O governo da França intensificou a estratégia de soberania digital ao anunciar planos para substituir parte dos computadores públicos que hoje operam com o sistema Microsoft Windows por soluções baseadas em Linux. A medida visa reduzir a dependência de tecnologias dos Estados Unidos e ampliar o controle estatal sobre dados e infraestrutura digital.
O ministro do Orçamento, David Amiel, afirmou que o objetivo é “retomar o controle do destino digital” do país, destacando que o governo não pode mais aceitar a falta de domínio sobre seus próprios dados e sistemas tecnológicos.
Ainda não há cronograma definido para a migração, nem detalhes sobre quais distribuições do Linux serão adotadas.

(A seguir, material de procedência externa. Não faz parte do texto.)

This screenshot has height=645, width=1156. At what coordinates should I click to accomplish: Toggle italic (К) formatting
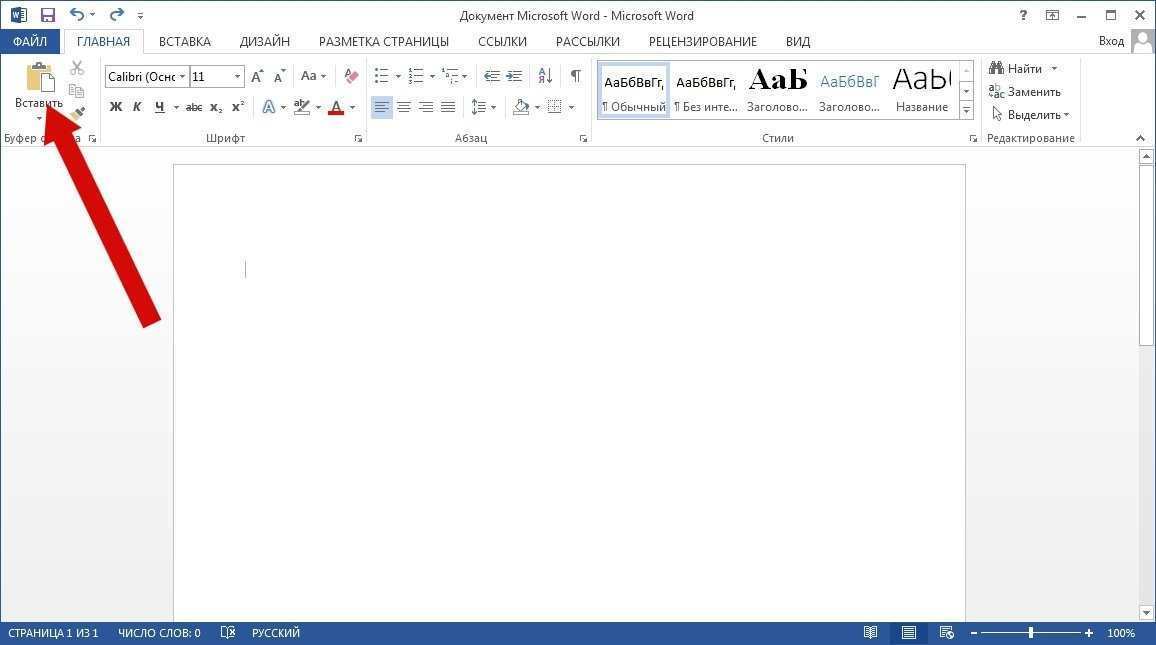pyautogui.click(x=138, y=107)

A iniciativa se insere num contexto mais amplo de revisão da dependência europeia de grandes empresas de tecnologia norte-americanas. No início do ano, o Parlamento Europeu aprovou um relatório que orienta a Comissão Europeia a identificar áreas onde o bloco pode reduzir sua dependência de fornecedores estrangeiros.
A substituição do Windows faz parte de medidas já anunciadas pela França, como o abandono do Microsoft Teams como ferramenta de videoconferência, com a adoção do sistema francês Visio, baseado na plataforma de código aberto Jitsi, que oferece criptografia de ponta a ponta.
Além disso, o governo também planeja migrar a plataforma nacional de dados de saúde para uma solução considerada confiável até o fim do ano, reforçando a diretriz de manter informações sensíveis sob controle local ou europeu.